Время мое истекало. Дом звал меня. Я поспешил в Париж, спустился глубоко под землю в Пантеон, слегка прикоснулся рукой к гробницам Руссо и Вольтера. Люби истину, но будь снисходителен к заблуждениям. Я снял номер в захудалой гостинице, посмотрел на потоки зимнего дождя, заливавшие переулок, который был виден из моего окна, помолился в Нотр-Дам и заблудился в Лувре. Купил несколько книг в магазине «Шекспир и Компания» и постоял в том месте, где спал Джойс и Ф. Скотт Фицджеральд. Потом медленно прошелся вдоль Сены, остановившись, чтобы выпить чашечку капучино в кафе, где Хемингуэй и Дос Пассос читали Новый Завет вслух друг другу. В последний день я прогулялся по Елисейским Полям, отслеживая путь освободителей и все время думая о Паттоне. Не говорите людям, как делать вещи. Скажите им, что делать, и они удивят вас своей изобретательностью.

(Данные, извлечённые из коллекции)
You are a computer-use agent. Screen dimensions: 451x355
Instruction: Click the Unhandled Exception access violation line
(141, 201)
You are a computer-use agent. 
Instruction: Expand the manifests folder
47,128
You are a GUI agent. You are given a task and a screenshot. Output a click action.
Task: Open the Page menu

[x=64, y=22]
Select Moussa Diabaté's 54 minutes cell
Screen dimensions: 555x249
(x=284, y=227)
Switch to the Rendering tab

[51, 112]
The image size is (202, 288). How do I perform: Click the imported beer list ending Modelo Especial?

--

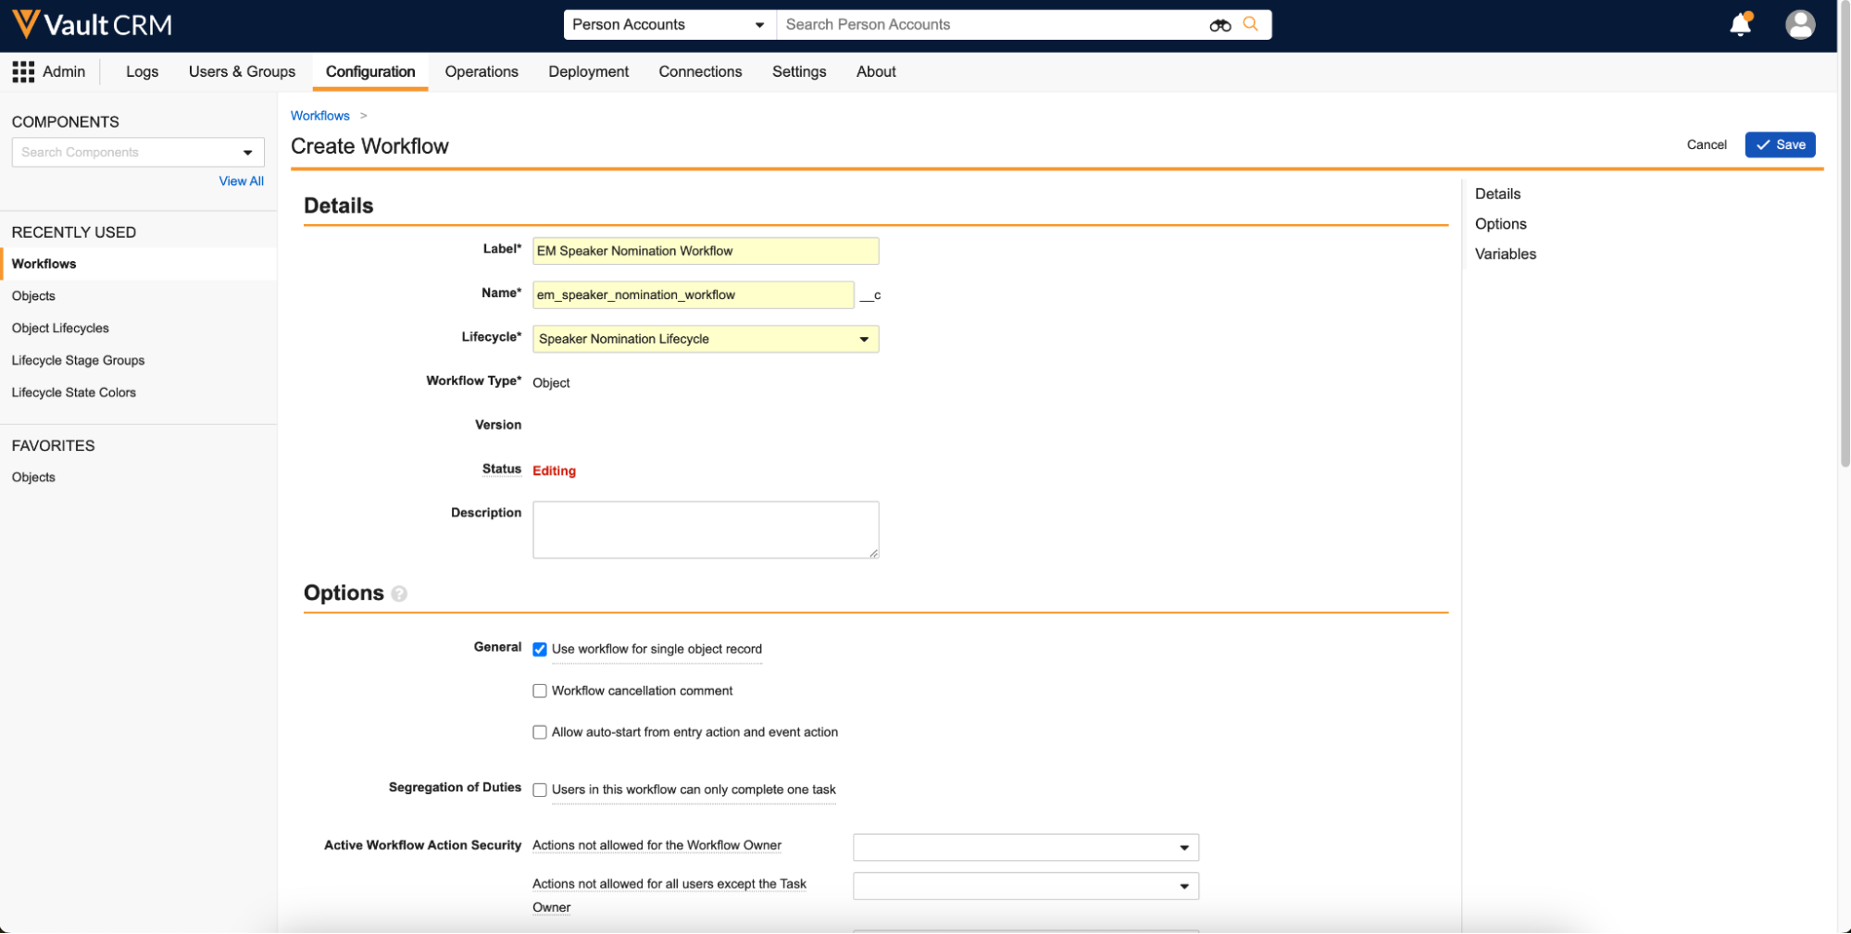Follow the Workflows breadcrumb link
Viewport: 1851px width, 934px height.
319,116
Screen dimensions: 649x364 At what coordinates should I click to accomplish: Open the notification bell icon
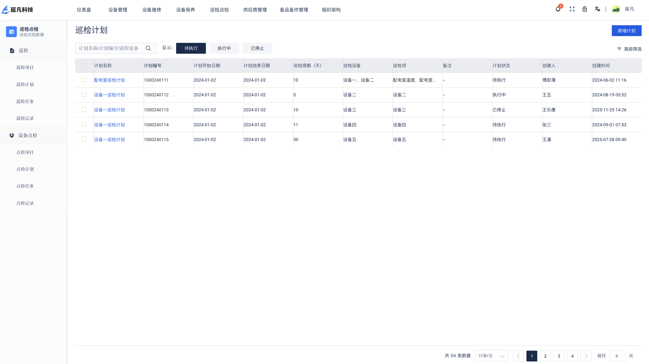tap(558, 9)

- **ЗАДАНИЕ**: Верните дословно отрывок из текста о поездке в Париж, начиная со слов «Время мое истекало.» и заканчивая словами «вас своей изобретательностью.».

- **ПОЛНЫЙ ОТВЕТ**:
Время мое истекало. Дом звал меня. Я поспешил в Париж, спустился глубоко под землю в Пантеон, слегка прикоснулся рукой к гробницам Руссо и Вольтера. Люби истину, но будь снисходителен к заблуждениям. Я снял номер в захудалой гостинице, посмотрел на потоки зимнего дождя, заливавшие переулок, который был виден из моего окна, помолился в Нотр-Дам и заблудился в Лувре. Купил несколько книг в магазине «Шекспир и Компания» и постоял в том месте, где спал Джойс и Ф. Скотт Фицджеральд. Потом медленно прошелся вдоль Сены, остановившись, чтобы выпить чашечку капучино в кафе, где Хемингуэй и Дос Пассос читали Новый Завет вслух друг другу. В последний день я прогулялся по Елисейским Полям, отслеживая путь освободителей и все время думая о Паттоне. Не говорите людям, как делать вещи. Скажите им, что делать, и они удивят вас своей изобретательностью.